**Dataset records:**
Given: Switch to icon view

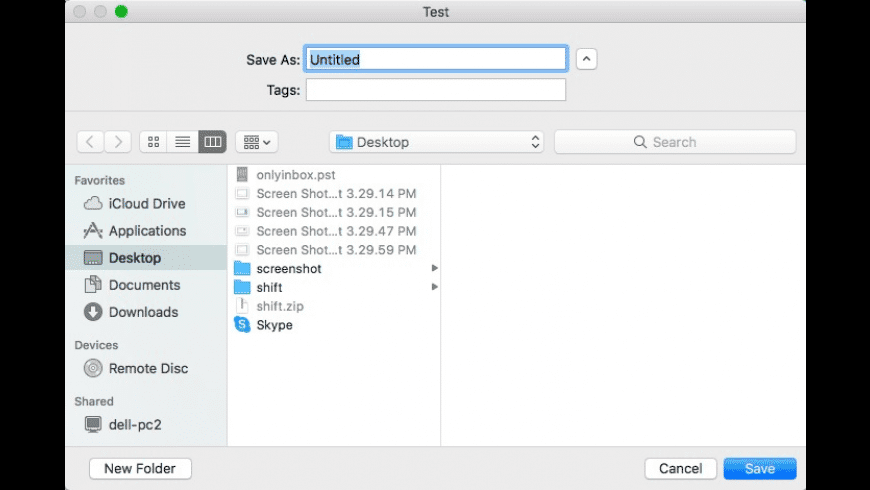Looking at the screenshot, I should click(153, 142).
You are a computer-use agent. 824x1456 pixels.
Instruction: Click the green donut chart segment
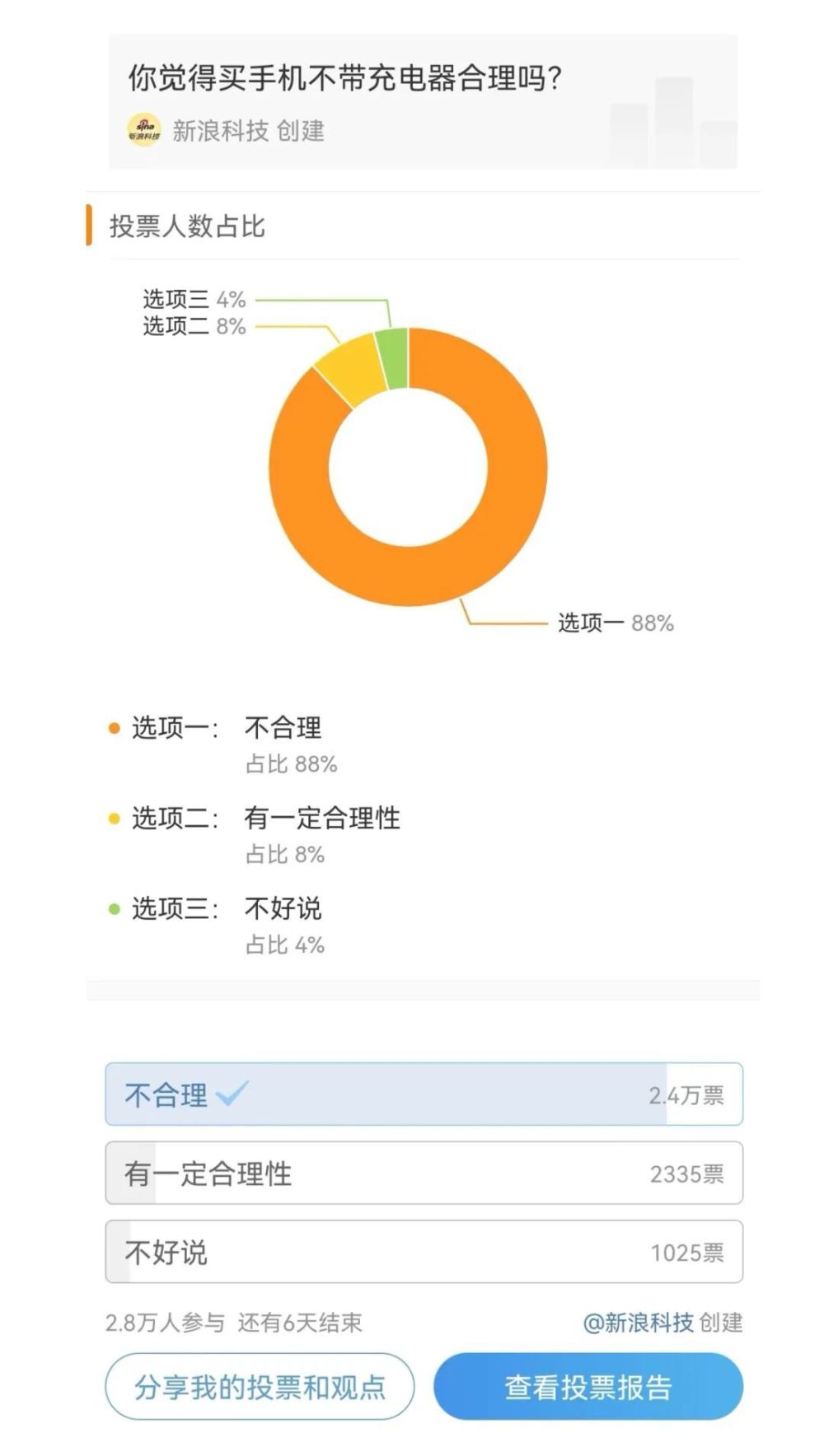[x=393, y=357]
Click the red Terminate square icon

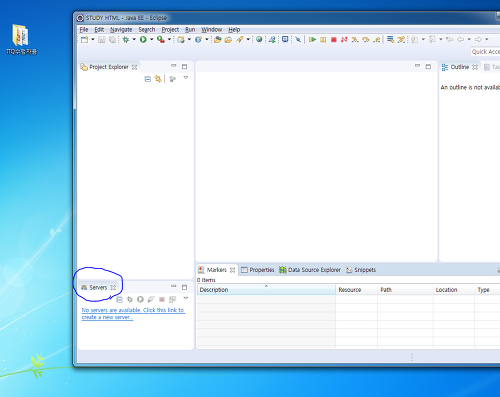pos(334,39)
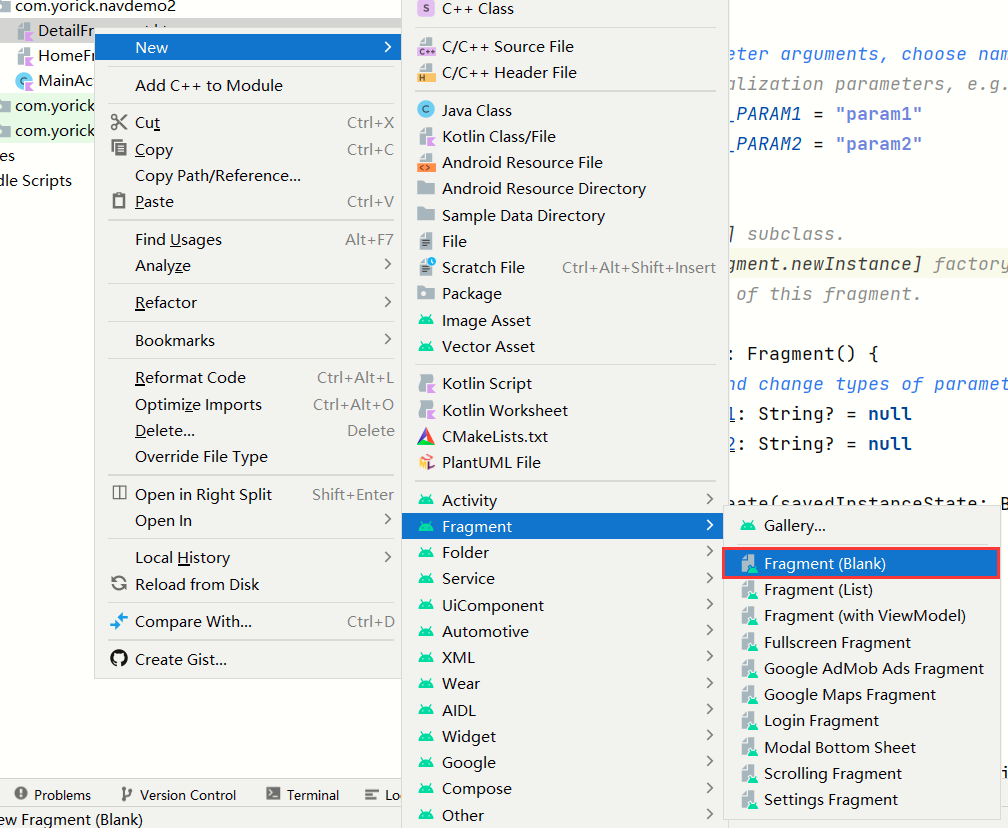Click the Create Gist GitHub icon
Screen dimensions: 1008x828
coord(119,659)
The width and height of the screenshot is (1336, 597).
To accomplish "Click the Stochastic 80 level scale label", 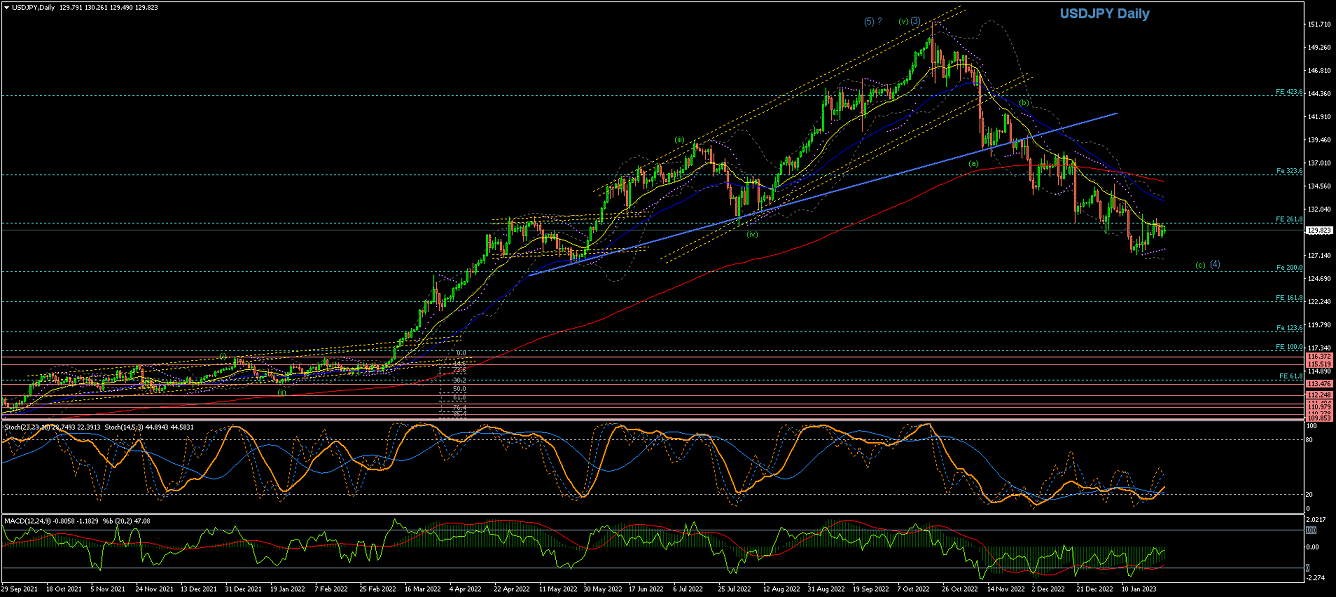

**Do this:** Copy the listing word for word, starting at the line that contains "You are a computer-use" and continuing through its final line, but leave out the pictures.

**Solved exercise:**
You are a computer-use agent. 824x1456 pixels.
Instruction: Click the green donut chart segment
[x=393, y=357]
Click the red Terminate square icon

pos(334,39)
Click the Create Gist GitHub icon
Screen dimensions: 1008x828
coord(119,659)
The width and height of the screenshot is (1336, 597).
To accomplish "Click the Stochastic 80 level scale label", 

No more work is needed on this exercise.